Close studies of inconsequential people are, according to a recent ‘manifesto’, distinctly inferior to ‘macrohistory’. Yet, as Richard Blakemore, Tim Hitchcock, Deborah Cohen and Peter Mandler have already noted, a larger canvass does not necessarily produce a more ‘significant’ history. Indeed, ‘macrohistory’ has a tendency to turn unique individuals, especially those who are relatively powerless, into an undifferentiated mass. Such anonymous ‘types’ or ‘populations’ may be attractive to bosses and policy-makers who want subjects that appear predictable, persuadable and governable. Yet ultimately the past is not inhabited by such mythical creatures – it is peopled with real human beings, individuals who were not merely ‘poor’ or ‘prosperous’, ‘Anglican’ or ‘puritan’.
As historians, we often need to talk about groups or collectivities, but we must always remember that these are only abstractions.
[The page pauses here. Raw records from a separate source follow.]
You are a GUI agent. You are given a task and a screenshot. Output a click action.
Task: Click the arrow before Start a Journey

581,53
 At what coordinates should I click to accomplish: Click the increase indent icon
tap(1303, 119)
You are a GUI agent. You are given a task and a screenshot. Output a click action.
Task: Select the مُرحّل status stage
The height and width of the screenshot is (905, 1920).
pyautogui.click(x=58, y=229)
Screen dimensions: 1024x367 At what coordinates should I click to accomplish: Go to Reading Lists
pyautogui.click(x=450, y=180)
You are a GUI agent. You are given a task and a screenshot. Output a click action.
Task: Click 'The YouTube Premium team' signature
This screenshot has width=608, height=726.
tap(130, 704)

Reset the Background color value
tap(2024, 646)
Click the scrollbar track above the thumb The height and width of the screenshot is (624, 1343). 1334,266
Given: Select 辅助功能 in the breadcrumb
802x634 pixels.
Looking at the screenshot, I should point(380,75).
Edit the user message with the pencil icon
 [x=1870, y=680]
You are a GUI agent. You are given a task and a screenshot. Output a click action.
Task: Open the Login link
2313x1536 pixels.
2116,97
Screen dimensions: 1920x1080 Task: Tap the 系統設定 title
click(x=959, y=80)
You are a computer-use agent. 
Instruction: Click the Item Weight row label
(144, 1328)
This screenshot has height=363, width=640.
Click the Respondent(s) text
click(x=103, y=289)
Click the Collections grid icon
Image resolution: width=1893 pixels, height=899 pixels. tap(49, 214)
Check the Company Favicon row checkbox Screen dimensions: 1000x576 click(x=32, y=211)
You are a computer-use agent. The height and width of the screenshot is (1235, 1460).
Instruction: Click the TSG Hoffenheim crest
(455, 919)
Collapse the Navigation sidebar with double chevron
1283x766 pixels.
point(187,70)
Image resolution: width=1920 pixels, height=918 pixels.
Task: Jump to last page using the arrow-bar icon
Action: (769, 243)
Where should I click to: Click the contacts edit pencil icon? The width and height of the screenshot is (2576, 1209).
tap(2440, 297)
Microhistory can remind us that the people of the past – and of the present – never completely conform to our simplifying labels. If we forget that, we risk contributing to a mentality that can be seen all too clearly in ongoing attempts to control and dehumanise the people around us.
Excellent post. I’m very much against abstraction in history. I hadn’t thought of it before, but you make a very good point that abstraction and authoritarianism go together. They both misrepresent how people really are.
Thanks, Gavin. I should clarify though: I’m definitely not opposed to abstraction in historical writing. It is absolutely necessary from a practical standpoint: we can’t name every individual who turns up in our histories, even when we know his or her name. It is also often necessary for effective analysis: it can be very helpful to talk about the behaviour, attitude or position of, e.g., ‘the poor of the parish of Coggeshall’, ‘the maidservants of London’, ‘the dissenters’, or even ‘the people of England’.
However, my point is simply that it is absolutely necessary to sometimes set aside abstractions and look through the microscope at individual people in all their complexity. Moreover, even when we are using abstractions, we need to remember that they are inherently artificial. They are terms of convenience and analysis, not real agents.